Repeat every entry below exactly.

Top of Data shown

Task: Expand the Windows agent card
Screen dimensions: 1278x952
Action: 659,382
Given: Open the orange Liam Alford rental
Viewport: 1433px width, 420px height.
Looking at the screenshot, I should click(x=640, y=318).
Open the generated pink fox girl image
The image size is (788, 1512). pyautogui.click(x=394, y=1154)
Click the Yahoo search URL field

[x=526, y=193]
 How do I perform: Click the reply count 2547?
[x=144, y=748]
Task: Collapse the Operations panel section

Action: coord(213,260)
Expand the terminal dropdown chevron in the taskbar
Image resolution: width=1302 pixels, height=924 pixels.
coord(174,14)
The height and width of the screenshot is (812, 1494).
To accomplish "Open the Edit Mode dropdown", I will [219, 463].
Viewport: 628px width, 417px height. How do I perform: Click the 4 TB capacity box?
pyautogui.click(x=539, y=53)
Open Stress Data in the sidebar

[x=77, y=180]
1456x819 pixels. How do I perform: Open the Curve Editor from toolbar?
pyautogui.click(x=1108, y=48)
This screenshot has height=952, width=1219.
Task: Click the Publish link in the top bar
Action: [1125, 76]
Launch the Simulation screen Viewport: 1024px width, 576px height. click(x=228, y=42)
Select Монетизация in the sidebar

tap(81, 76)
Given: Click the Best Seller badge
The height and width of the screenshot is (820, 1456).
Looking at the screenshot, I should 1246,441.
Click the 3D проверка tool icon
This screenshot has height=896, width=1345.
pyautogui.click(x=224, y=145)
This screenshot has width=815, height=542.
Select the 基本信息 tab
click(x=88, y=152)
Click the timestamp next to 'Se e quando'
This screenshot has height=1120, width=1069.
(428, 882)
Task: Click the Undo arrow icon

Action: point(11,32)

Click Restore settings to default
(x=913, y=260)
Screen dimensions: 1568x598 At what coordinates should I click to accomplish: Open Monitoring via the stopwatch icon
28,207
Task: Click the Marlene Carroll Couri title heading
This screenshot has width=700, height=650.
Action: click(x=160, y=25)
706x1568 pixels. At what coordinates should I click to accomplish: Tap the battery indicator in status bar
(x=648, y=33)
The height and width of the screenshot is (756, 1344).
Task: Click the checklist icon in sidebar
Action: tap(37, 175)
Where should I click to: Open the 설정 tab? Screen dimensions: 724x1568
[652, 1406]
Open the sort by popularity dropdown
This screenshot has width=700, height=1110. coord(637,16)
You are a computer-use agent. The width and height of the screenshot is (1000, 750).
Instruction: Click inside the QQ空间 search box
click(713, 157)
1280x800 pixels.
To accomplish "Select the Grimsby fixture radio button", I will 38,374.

Bottom of Data shown

● **Response**:
Task: Expand the Windows agent card
Screen dimensions: 1278x952
Action: 659,382
Given: Open the orange Liam Alford rental
Viewport: 1433px width, 420px height.
Looking at the screenshot, I should click(x=640, y=318).
Open the generated pink fox girl image
The image size is (788, 1512). pyautogui.click(x=394, y=1154)
Click the Yahoo search URL field

[x=526, y=193]
 How do I perform: Click the reply count 2547?
[x=144, y=748]
Task: Collapse the Operations panel section

Action: coord(213,260)
Expand the terminal dropdown chevron in the taskbar
Image resolution: width=1302 pixels, height=924 pixels.
coord(174,14)
The height and width of the screenshot is (812, 1494).
To accomplish "Open the Edit Mode dropdown", I will [219, 463].
Viewport: 628px width, 417px height. How do I perform: Click the 4 TB capacity box?
pyautogui.click(x=539, y=53)
Open Stress Data in the sidebar

[x=77, y=180]
1456x819 pixels. How do I perform: Open the Curve Editor from toolbar?
pyautogui.click(x=1108, y=48)
This screenshot has height=952, width=1219.
Task: Click the Publish link in the top bar
Action: [1125, 76]
Launch the Simulation screen Viewport: 1024px width, 576px height. click(x=228, y=42)
Select Монетизация in the sidebar

tap(81, 76)
Given: Click the Best Seller badge
The height and width of the screenshot is (820, 1456).
Looking at the screenshot, I should 1246,441.
Click the 3D проверка tool icon
This screenshot has height=896, width=1345.
pyautogui.click(x=224, y=145)
This screenshot has width=815, height=542.
Select the 基本信息 tab
click(x=88, y=152)
Click the timestamp next to 'Se e quando'
This screenshot has height=1120, width=1069.
(428, 882)
Task: Click the Undo arrow icon

Action: point(11,32)

Click Restore settings to default
(x=913, y=260)
Screen dimensions: 1568x598 At what coordinates should I click to accomplish: Open Monitoring via the stopwatch icon
28,207
Task: Click the Marlene Carroll Couri title heading
This screenshot has width=700, height=650.
Action: click(x=160, y=25)
706x1568 pixels. At what coordinates should I click to accomplish: Tap the battery indicator in status bar
(x=648, y=33)
The height and width of the screenshot is (756, 1344).
Task: Click the checklist icon in sidebar
Action: tap(37, 175)
Where should I click to: Open the 설정 tab? Screen dimensions: 724x1568
[652, 1406]
Open the sort by popularity dropdown
This screenshot has width=700, height=1110. coord(637,16)
You are a computer-use agent. The width and height of the screenshot is (1000, 750).
Instruction: Click inside the QQ空间 search box
click(713, 157)
1280x800 pixels.
To accomplish "Select the Grimsby fixture radio button", I will 38,374.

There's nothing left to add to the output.